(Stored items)
Content starts

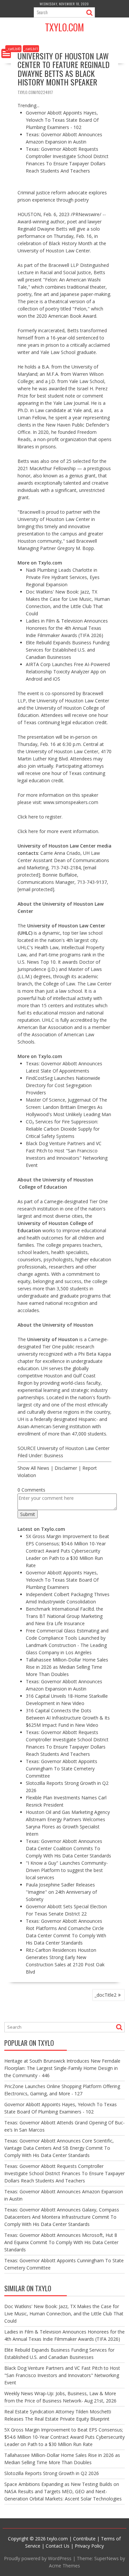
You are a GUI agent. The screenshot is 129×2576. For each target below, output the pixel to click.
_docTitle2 (105, 1995)
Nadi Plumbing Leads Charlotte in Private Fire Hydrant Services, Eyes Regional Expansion (63, 577)
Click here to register (40, 817)
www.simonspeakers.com (70, 802)
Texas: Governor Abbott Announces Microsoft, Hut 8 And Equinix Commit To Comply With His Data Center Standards (61, 2242)
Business (53, 1455)
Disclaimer (66, 1468)
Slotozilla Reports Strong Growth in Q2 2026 (51, 2473)
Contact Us (57, 2546)
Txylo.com (64, 27)
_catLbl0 (13, 48)
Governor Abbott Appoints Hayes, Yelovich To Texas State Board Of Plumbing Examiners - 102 (62, 120)
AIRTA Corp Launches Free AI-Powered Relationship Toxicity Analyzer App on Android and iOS (68, 671)
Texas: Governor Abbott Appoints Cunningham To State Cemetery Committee (61, 1768)
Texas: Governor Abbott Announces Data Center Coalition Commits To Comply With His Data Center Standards (68, 1848)
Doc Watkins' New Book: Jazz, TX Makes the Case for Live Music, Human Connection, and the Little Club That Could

Content ends

[TASK DIRECTIONS] When pictures appear among the entries, skip them and copy all remaining text precisely.

[EXERCISE SOLUTION]
You are a GUI agent. The screenshot is 129×2576. For each target below, output the pixel to click.
_docTitle2 (105, 1995)
Nadi Plumbing Leads Charlotte in Private Fire Hydrant Services, Eyes Regional Expansion (63, 577)
Click here to register (40, 817)
www.simonspeakers.com (70, 802)
Texas: Governor Abbott Announces Microsoft, Hut 8 And Equinix Commit To Comply With His Data Center Standards (61, 2242)
Business (53, 1455)
Disclaimer (66, 1468)
Slotozilla Reports Strong Growth in Q2 2026 (51, 2473)
Contact Us (57, 2546)
Txylo.com (64, 27)
_catLbl0 (13, 48)
Governor Abbott Appoints Hayes, Yelovich To Texas State Board Of Plumbing Examiners - 102 (62, 120)
AIRTA Corp Launches Free AI-Powered Relationship Toxicity Analyzer App on Android and iOS (68, 671)
Texas: Governor Abbott Appoints Cunningham To State Cemetery Committee (61, 1768)
Texas: Governor Abbott Announces Data Center Coalition Commits To Comply With His Data Center Standards (68, 1848)
Doc Watkins' New Book: Jazz, TX Makes the Case for Live Music, Human Connection, and the Little Club That Could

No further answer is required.